#### EXERCISE DESCRIPTION
Produce a word-for-word copy of the line that contains "Click the lock icon next to SSN (Full)" and each line after it through the end of the material, omitting pictures and all other lines.

#### TASK INPUTS
# # #

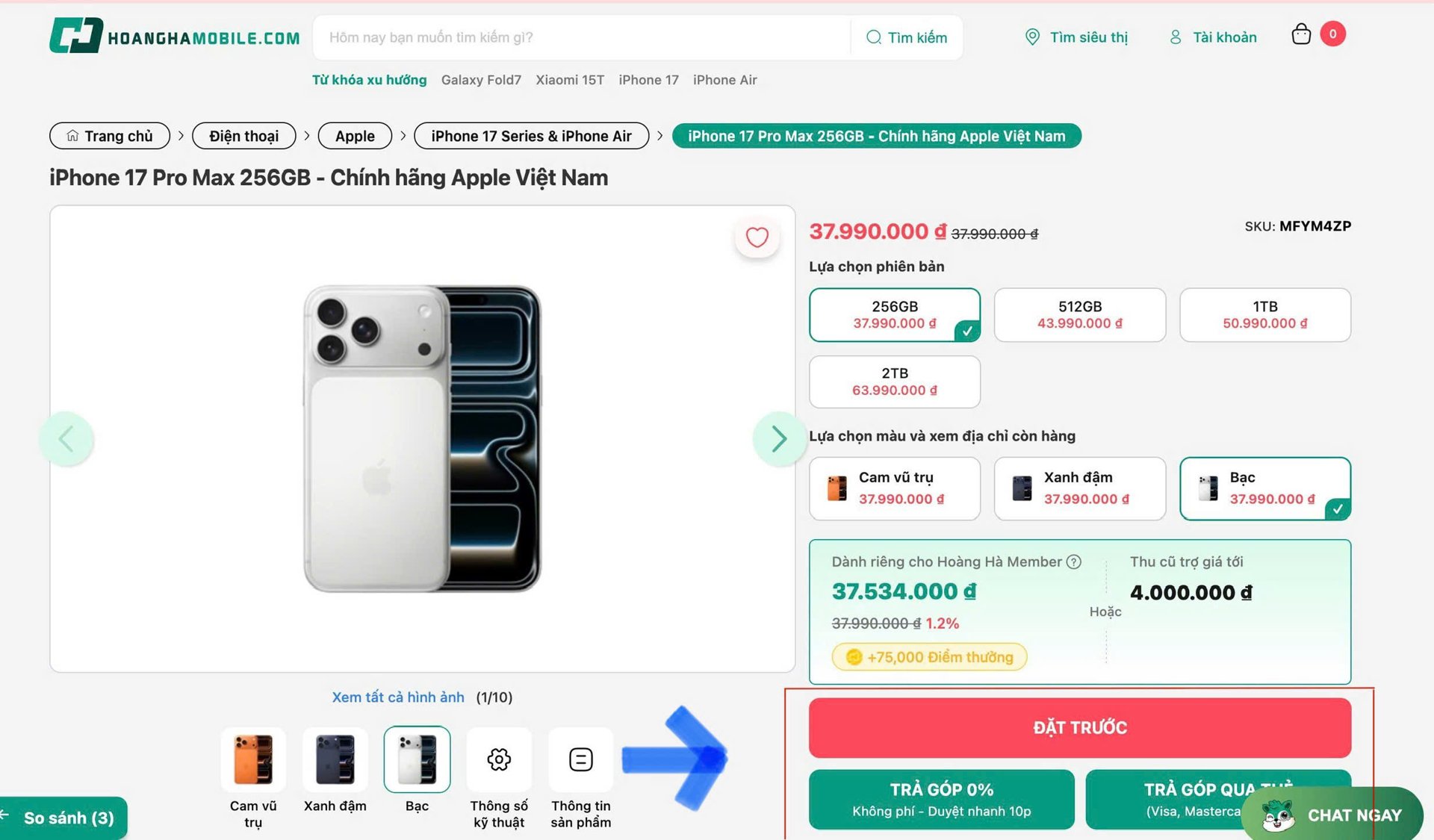Add product to favorites with heart icon
The image size is (1434, 840).
coord(757,237)
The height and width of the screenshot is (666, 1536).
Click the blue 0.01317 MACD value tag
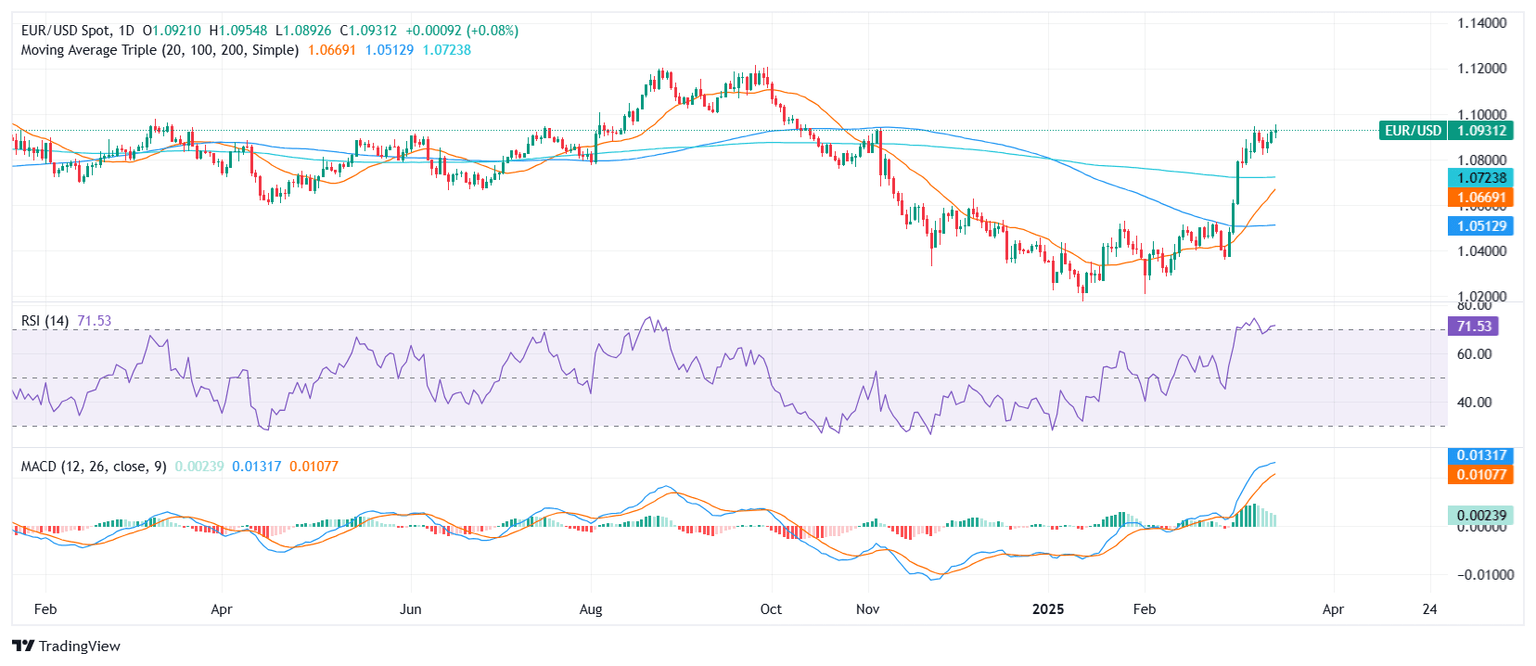click(1479, 456)
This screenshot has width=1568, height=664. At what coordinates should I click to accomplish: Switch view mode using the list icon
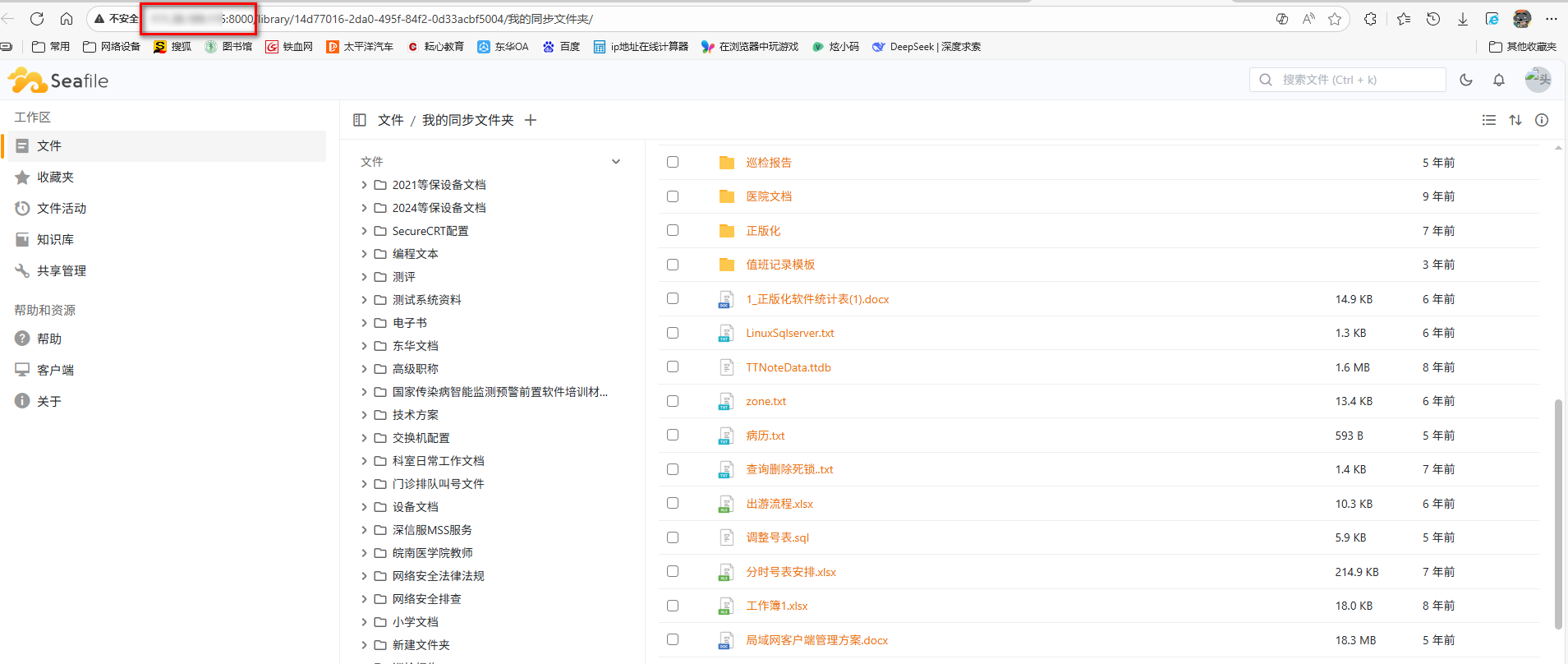pyautogui.click(x=1489, y=120)
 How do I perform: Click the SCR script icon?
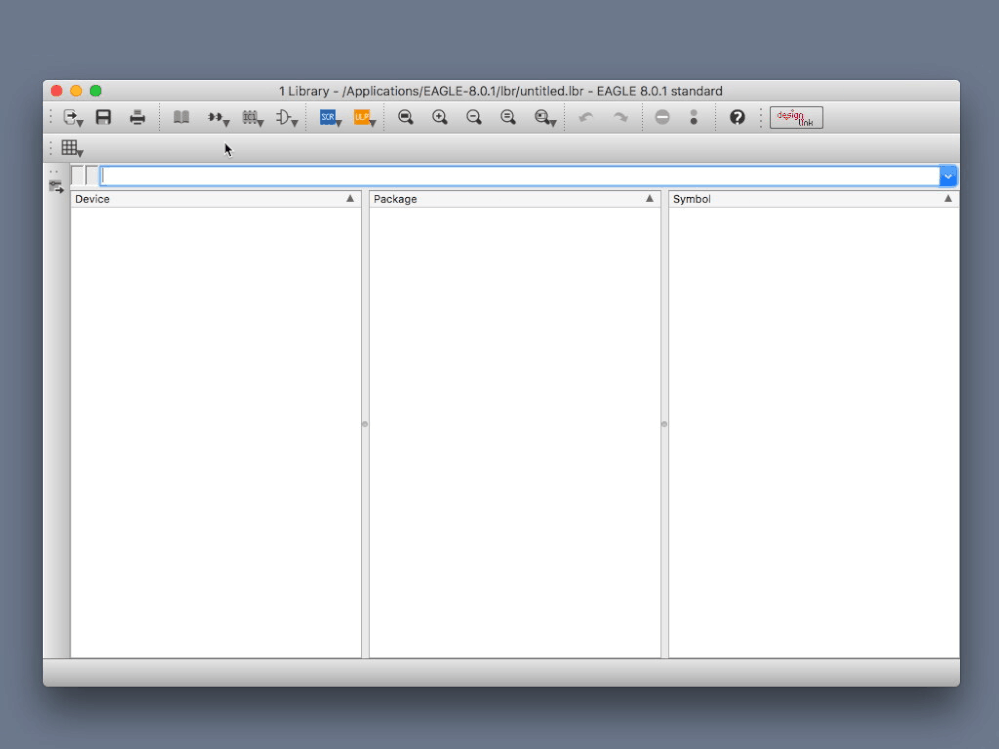[330, 117]
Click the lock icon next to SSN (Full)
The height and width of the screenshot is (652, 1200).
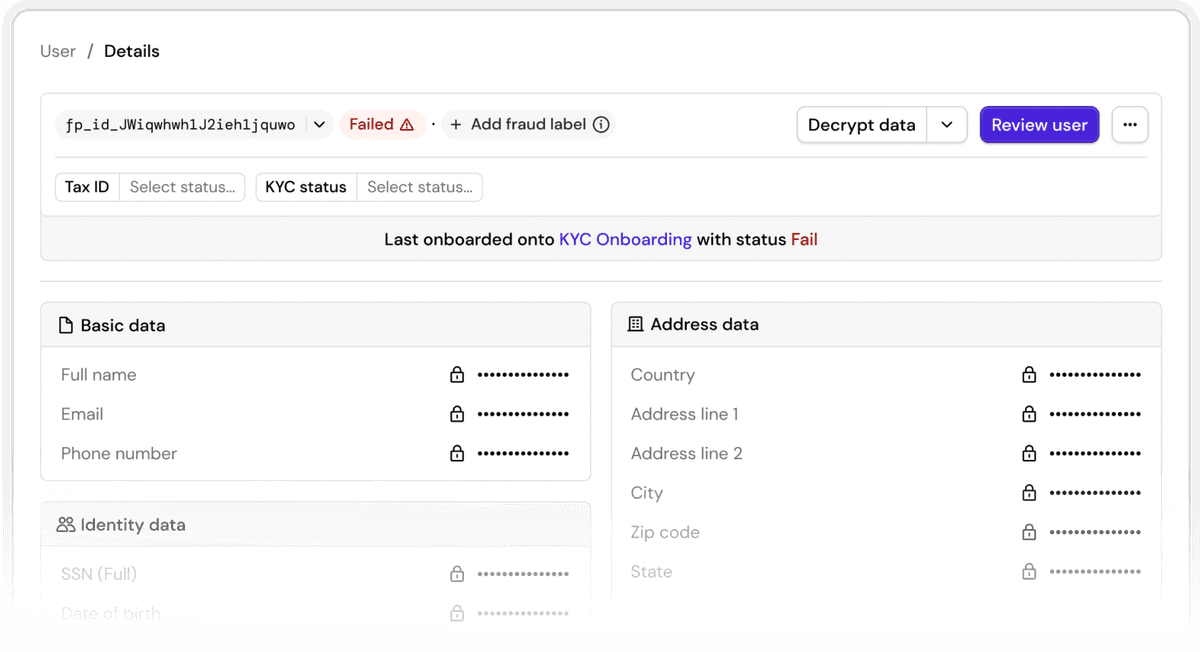(x=457, y=574)
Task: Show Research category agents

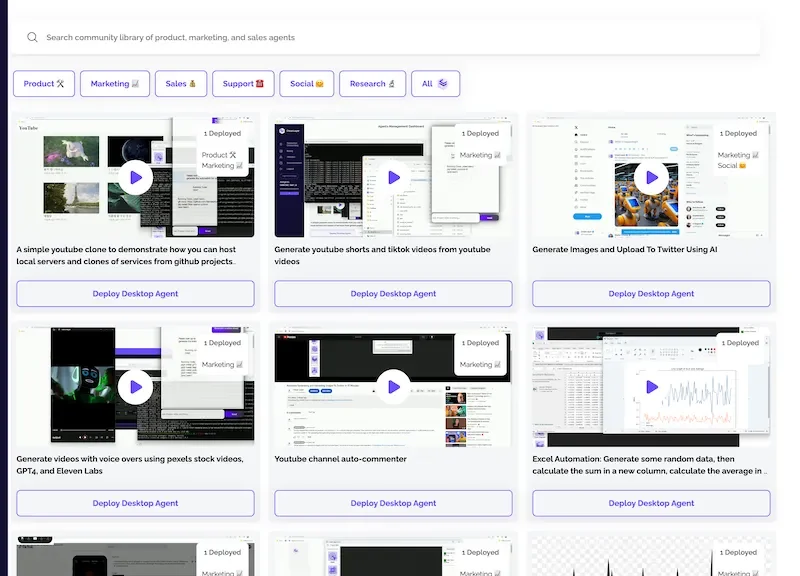Action: click(x=372, y=84)
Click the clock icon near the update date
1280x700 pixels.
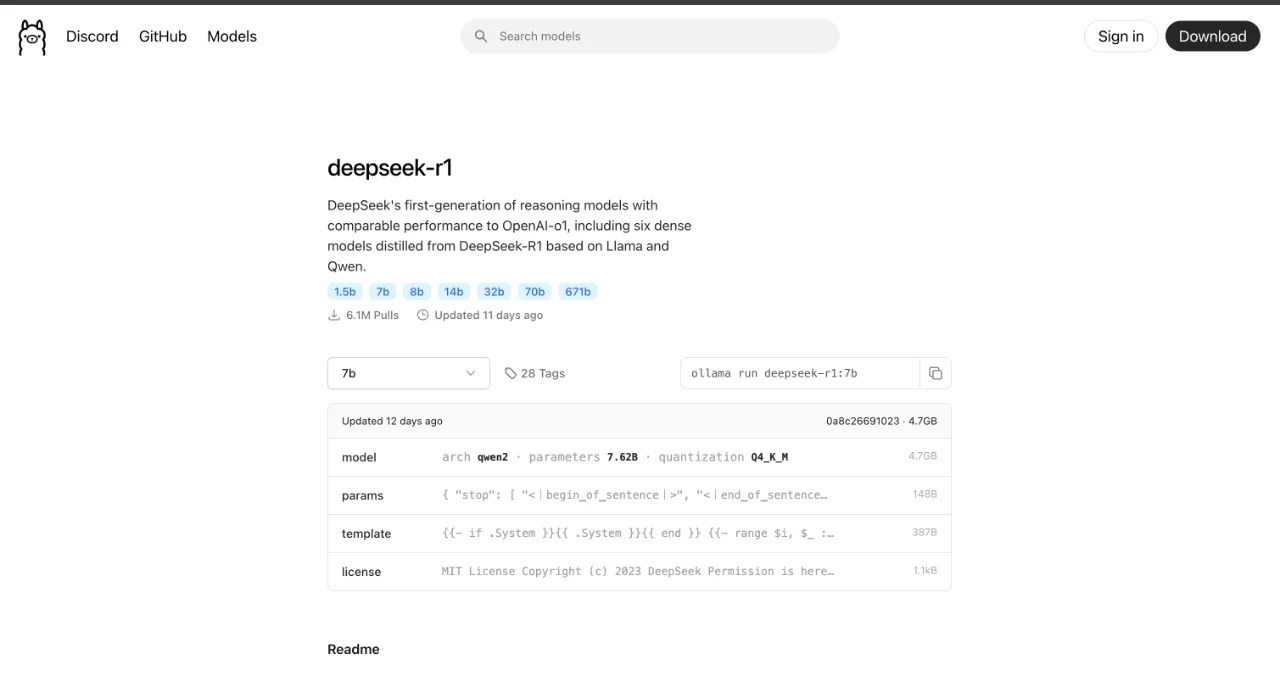(421, 314)
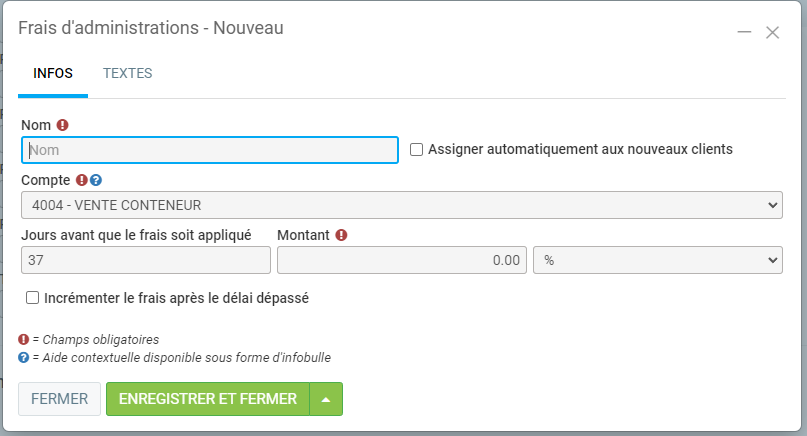Check Incrémenter le frais après le délai dépassé

33,297
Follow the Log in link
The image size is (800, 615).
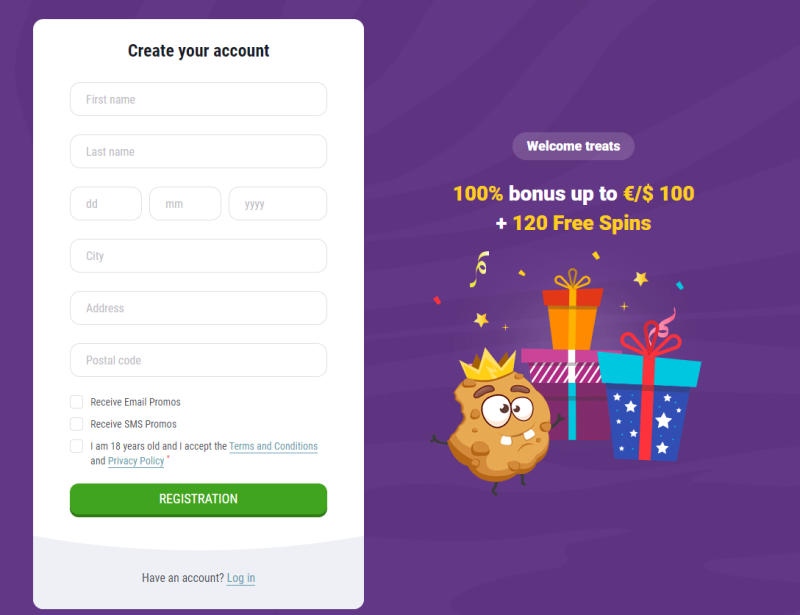(241, 578)
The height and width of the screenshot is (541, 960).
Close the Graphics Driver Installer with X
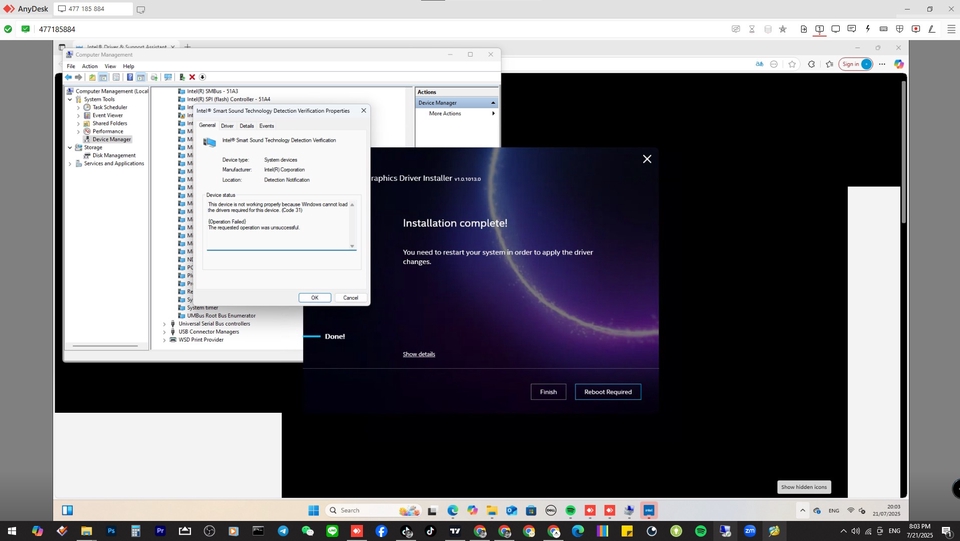coord(647,159)
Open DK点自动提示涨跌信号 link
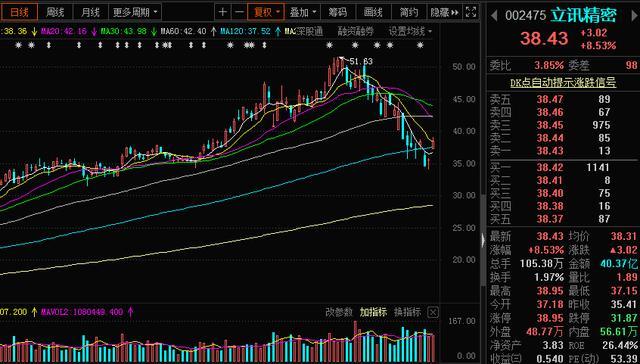The image size is (640, 364). click(x=563, y=83)
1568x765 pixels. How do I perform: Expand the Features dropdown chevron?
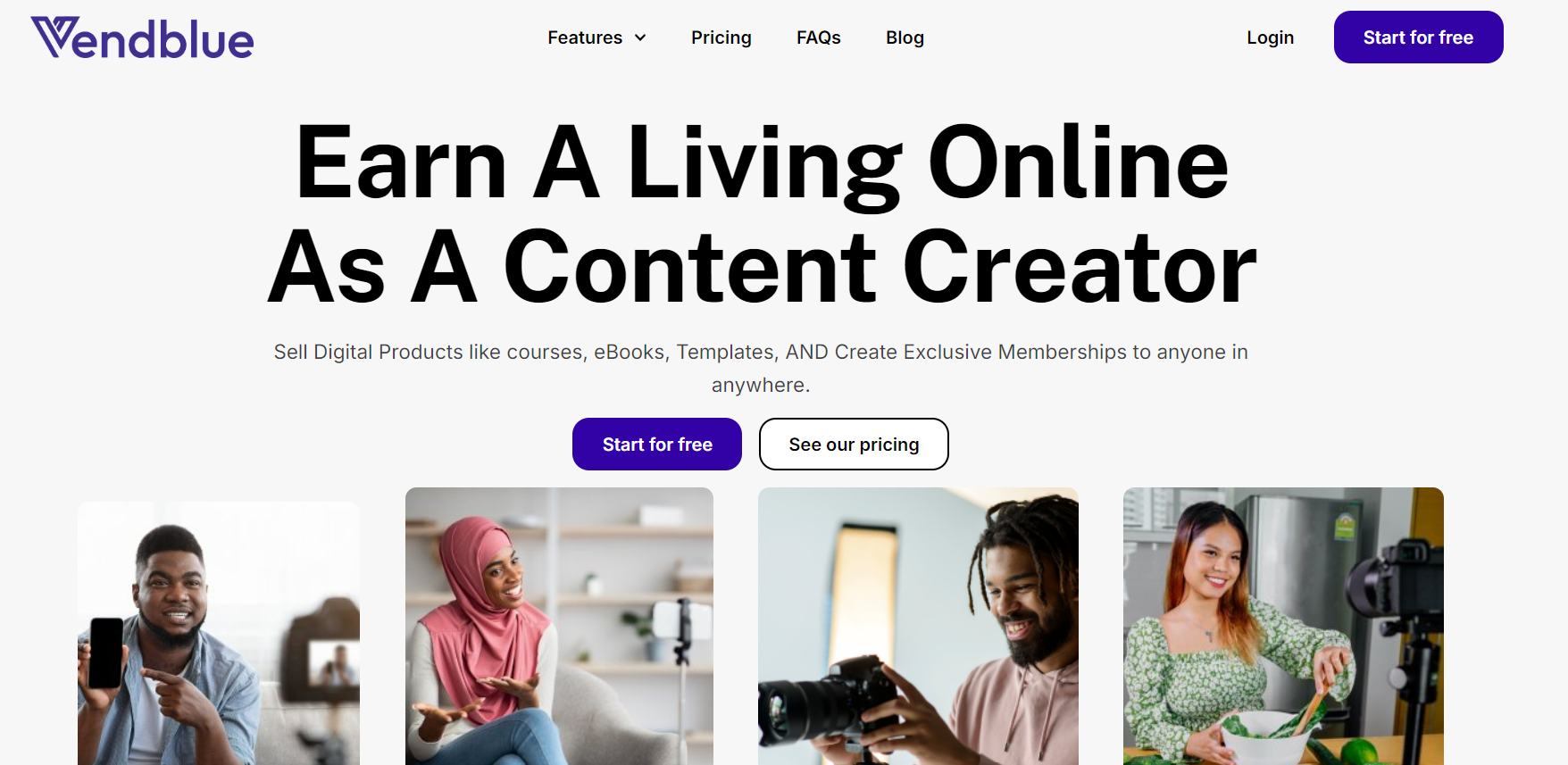tap(640, 37)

# # #

#### SOLUTION TO THIS TASK
Click the lock icon next to SSN (Full)
The height and width of the screenshot is (652, 1200).
(x=457, y=574)
Task: Show Research category agents

Action: click(x=372, y=84)
Click the clock icon near the update date
1280x700 pixels.
(421, 314)
Check Incrémenter le frais après le délai dépassé

33,297
Follow the Log in link
The image size is (800, 615).
(241, 578)
The height and width of the screenshot is (541, 960).
Close the Graphics Driver Installer with X
coord(647,159)
Open DK点自动提示涨跌信号 link
The image size is (640, 364). click(x=563, y=83)
1568x765 pixels. How do I perform: Expand the Features dropdown chevron?
tap(640, 37)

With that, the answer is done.